After the Bondi Beach terror attack last December, Australian Prime Minister Anthony Albanese was quick to announce plans for a national gun “buyback”, along with new restrictions on the types of arms that would be available for sale and prohibiting non-native Australians from owning firearms.
Rather than a federal compensated confiscation scheme, Albanese and the federal government wanted states to take the lead.
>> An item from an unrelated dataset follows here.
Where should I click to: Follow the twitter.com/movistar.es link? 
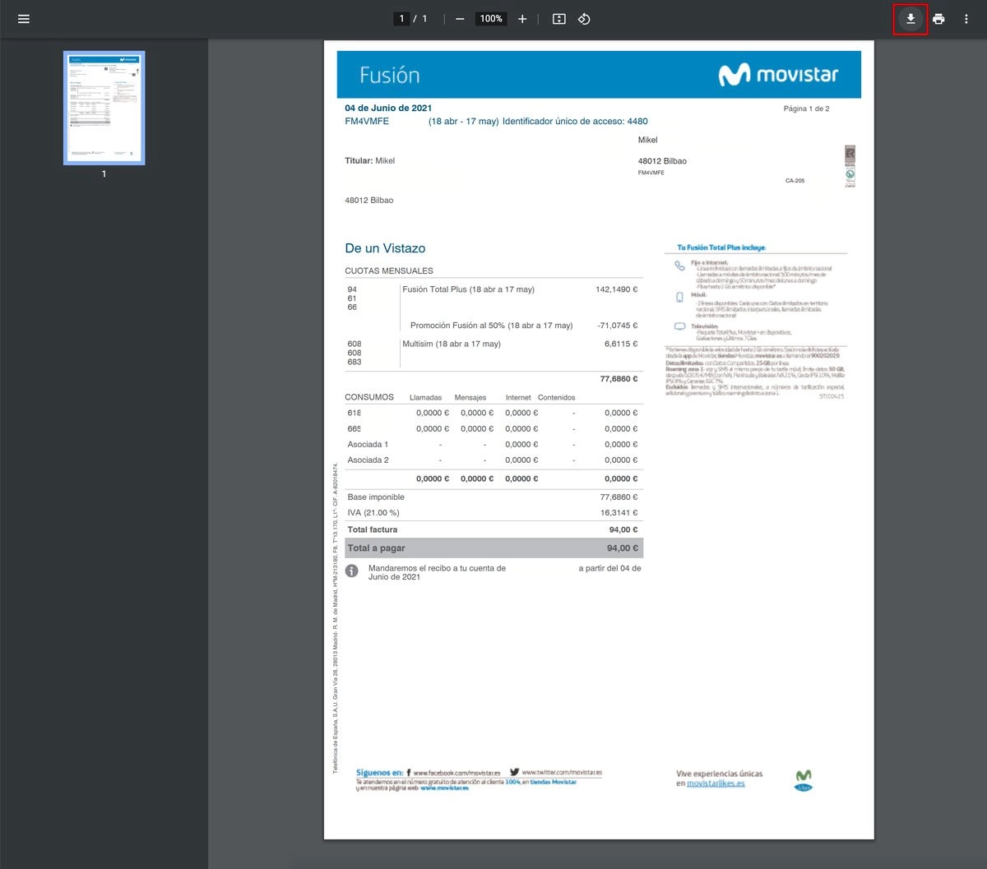coord(562,773)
The feds would provide half of the funds, but it would be up to state government and law enforcement to come up with the rest of the money, as well as actually conduct the “buyback.”
Albanese set a March 31st deadline for states to come up with the framework for their schemes, but now officials and media figures are calling the compensated confiscation program “extinct” and “in tatters” after most states have either declined to participate or are still deliberating whether to take part.
As a March deadline to agree to national gun reforms expires, only NSW and the Australian Capital Territory have agreed to join the scheme, while Western Australia has completed its own buyback and Tasmania has one under way.
Queensland and the Northern Territory have refused to join, Labor Premier Peter Malinauskas has said he does not intend to change South Australia’s gun laws and Victoria is noncommittal as it waits for the report of a review of its laws.
The national framework promised after the Bondi attack was “a bit all over the place” with states going their own way, said Troy Gray, the Electrical Trades Union’s Victorian secretary and a spokesman for an advocacy group that was influential in convincing Victorian Premier Jacinta Allan to ditch a proposed ban on duck-hunting in the state.
“We should adopt the commonsense approach of not penalising 1 million licensed firearms owners if we can avoid it and focus instead on keeping them [guns] out of the hands of criminals,” he said.
The government’s reaction to the terror attack at Bondi Beach was to largely blame lawful gun owners instead of the terrorists and their ideology. Banning duck hunting in response to terrorists shooting Jewish people celebrating Hanukkah? That would be like the United States banning paper airplanes after 9/11.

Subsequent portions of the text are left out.